Тут вышла Минона, сияя красотой; взор ее был потуплен, и слезы стояли на глазах, а косы струились тяжелыми волнами, их развевал ветер, дующий с гор. И омрачились души героев, едва зазвучал ее волшебный голос, ибо не раз видели они могильный склеп Сальгара и мрачное жилище белой Кольмы, сладкоголосой Кельмы, покинутой на холме; Сальгар обещал ей прийти; но тьма сгустилась вокруг. Слушайте голос Кольмы, одиноко сидящей на холме.
Кольма
Ночь! И я одна, забытая в бурю на холме. Ветер свищет в ущельях. Поток стремится вниз с утеса. А я забыта в бурю на холме, и негде мне укрыться от дождя.
Выйди, месяц, из-за туч! Явитесь, звезды ночи! Пусть ваш свет укажет мне дорогу туда, где мой любимый отдыхает от трудов охоты, лежит с ним рядом спущенный лук, и усталые псы окружают его! А я сижу здесь одна на утесе, и под ним бурлит поток. Поток ревет, и буря бушует, и мне не слышен голос любимого.
Зачем же медлит мой Сальгар? Забыл, что дал он мне слово? Вот дерево, и вот утес, а рядом бурлит поток! Ты обещал прийти, когда настанет ночь; неужели заблудился, мой Сальгар? Я хотела бежать с тобой, покинуть гордых отца и брата! Давно роды наши враждуют, но мы не можем быть врагами, о Сальгар!
Замолкни на мгновенье, о ветер! Утихни на мгновенье, поток! Пусть голос мой звучит в долине, чтобы путник услыхал меня! Сальгар, я тебя зову! Вот утес, вот дерево! Сальгар! Возлюбленный! И я здесь; что же ты медлишь прийти?
Взошла луна, в долине блестит поток, и камни скал сереют по склонам холма; но нет и нет Сальгара, собаки лаем не возвещают о нем. Я сижу здесь одна.

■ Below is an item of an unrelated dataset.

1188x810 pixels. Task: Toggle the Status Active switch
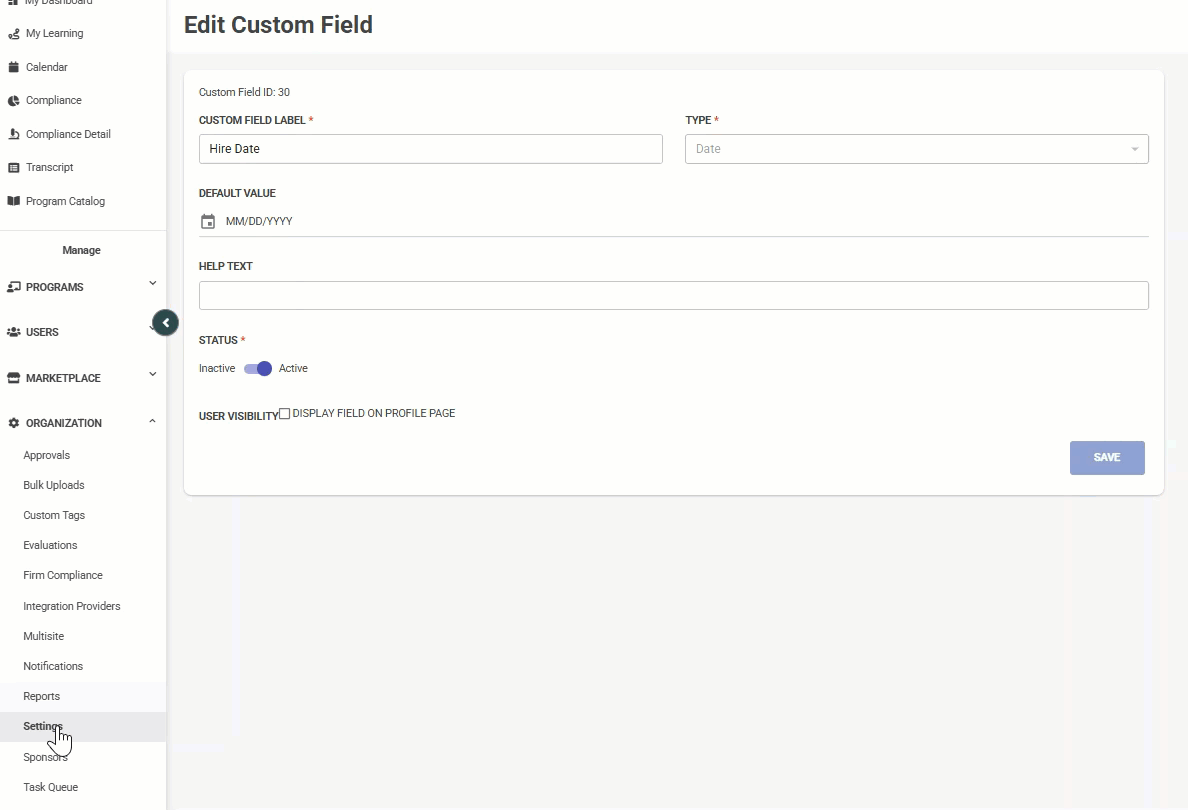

А кто ж те двое, что лежат внизу, в долине? Мой брат? Мой милый? Откликнитесь, друзья! Они не отвечают. Страх стеснил мне сердце! Увы, они убиты! Мечи их окровавлены в бою! О брат мой, брат! Зачем убил ты моего Сальгара? О мой Сальгар! Зачем ты убил моего брата? Я вас обоих так любила! Ты был прекрасен среди тысяч у холма! Он был грозен в сражении. Ответьте мне! Откликнитесь на голос мой, любимые! Увы! Они молчат, молчат навеки! И грудь их холодна, как грудь земли!
С уступов этого холма, с вершины, где воет буря, отвечайте мне, духи мертвых! Говорите, я не испугаюсь! Куда ушли вы на покой? Где вас искать, в каких горных пещерах? Ни отзыва в вое ветра, ни шепота в дыхании бури.
Я сижу в тоске, я жду в слезах, когда настанет утро. Ройте могилу, друзья усопших, но не засыпайте ее, пока я не приду. Жизнь ускользает от меня, как сон, зачем мне оставаться среди живых? Здесь я буду жить с друзьями, у потока, близ гремящих скал. Когда стемнеет — на холме и над равниной засвищет ветер, мой дух восстанет в дыхании ветра и будет оплакивать смерть друзей. Охотник в шалаше услышит меня, и устрашится, и будет пленен моим голосом, так сладко буду я петь о моих друзьях, равно мною любимых!